Staff Profile: Marc Ferrer

Marc Ferrer, Ph.D.
Marc Ferrer, Ph.D.

Leader, Biomolecular Screening and Probe Development

Division of Pre-Clinical Innovation

National Center for Advancing Translational Sciences

National Institutes of Health

Email Marc Ferrer


Marc Ferrer is a team leader in the NCATS Chemical Genomics Center, which was part of the National Human Genome Research Institute when Ferrer began working there in 2010. He has extensive experience in drug discovery, both in the pharmaceutical industry and academic research. Before joining NIH, he was director of assay development and screening at Merck Research Laboratories. For 10 years at Merck, Ferrer led the development of assays for high-throughput screening of small molecules and small interfering RNA (siRNA) to support programs for lead and target identification across all disease areas.

At NCATS, Ferrer leads the implementation of probe development programs, discovery of drug combinations and development of innovative assay paradigms for more effective drug discovery. He advises collaborators on strategies for discovering small molecule therapeutics, including assays for screening and lead identification and optimization. Ferrer has experience implementing high-throughput screens for a broad range of disease areas with a wide array of assay technologies. He has led and managed highly productive teams by setting clear research strategies and goals and by establishing effective collaborations between scientists from diverse disciplines within industry, academia and technology providers.

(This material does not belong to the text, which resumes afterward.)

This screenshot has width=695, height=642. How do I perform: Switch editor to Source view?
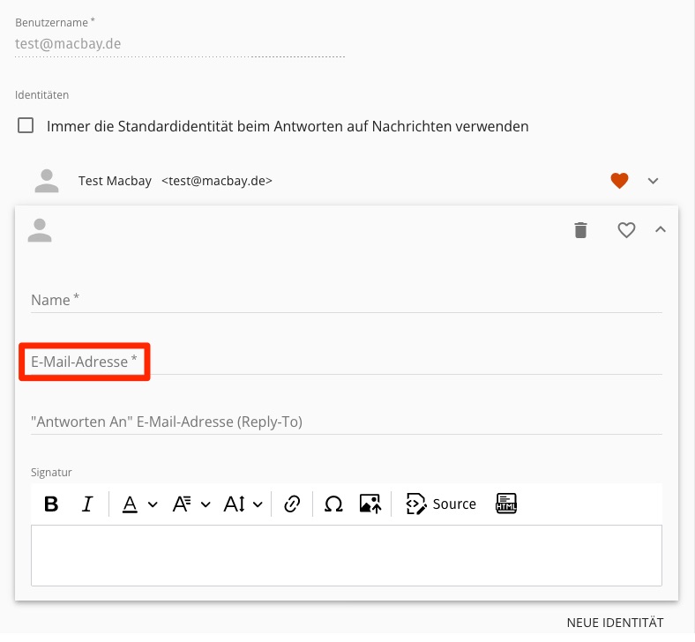pyautogui.click(x=441, y=504)
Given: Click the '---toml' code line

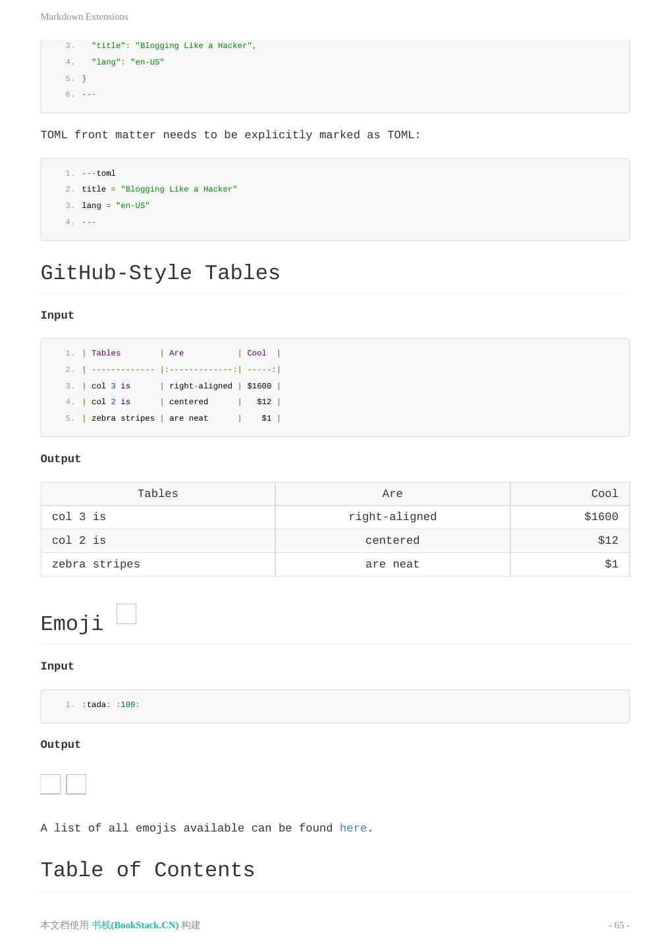Looking at the screenshot, I should (99, 174).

Ferrer has a Ph.D. in biological chemistry from the University of Minnesota, Twin Cities, and completed postdoctoral training at Harvard University’s Department of Molecular and Cellular Biology. He received a B.Sc. degree in organic chemistry from the University of Barcelona in Spain.

Research Topics

Ferrer’s general research interests are in the integrative use of chemical and biological approaches toward the understanding of the basic molecular principles underlying multiple diseases and drug discovery. In addition to screening large diverse libraries for lead identification, Ferrer’s group is interested in screening focused libraries for drug repurposing and pharmacological mapping of diseases and target identification. He also implements large-scale pharmacological profiling of drug combinations; develops innovative informatics methods for analysis; and mines large sets of pharmacological data, as well as their integration with “omics” data sets, with the goal of better predicting drug responses in vivo.

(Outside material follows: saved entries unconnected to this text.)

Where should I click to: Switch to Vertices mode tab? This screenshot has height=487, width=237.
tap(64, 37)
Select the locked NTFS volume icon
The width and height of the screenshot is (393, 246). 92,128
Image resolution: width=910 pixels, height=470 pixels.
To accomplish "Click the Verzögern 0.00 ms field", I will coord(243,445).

Currently, Ferrer is working to find treatments for neurological diseases, cancer, lysosomal storage disorders, pathogen infections, and many other rare and neglected diseases. He is interested in finding drugs that regulate cellular differentiation and plasticity, cellular vesicle trafficking processes, modulation of cellular stress responses, and regulation of cell death mechanisms, among others, which are processes deregulated in the diseases above. Ferrer’s team uses many technologies to quantitate the effect of drugs in cellular biological processes, including cell imaging, flow cytometry and gene expression assays.

Selected Publications

  1. A large scale high throughput screen identifies chemical inhibitors of phosphatidylinositol 4-kinase type II alpha.
  2. Identification of Chemotype Agonists for Human Resolvin D1 Receptor DRV1 with Pro-Resolving Functions.
  3. DPTIP, a newly identified potent brain penetrant neutral sphingomyelinase 2 inhibitor, regulates astrocyte-peripheral immune communication following brain inflammation.
  4. Pharmacokinetic evaluation of the PNC disassembler metarrestin in wild-type and Pdx1-Cre;LSL-KrasG12D/+;Tp53R172H/+ (KPC) mice, a genetically engineered model of pancreatic cancer.
  5. Mutation Profiles in Glioblastoma 3D Oncospheres Modulate Drug Efficacy.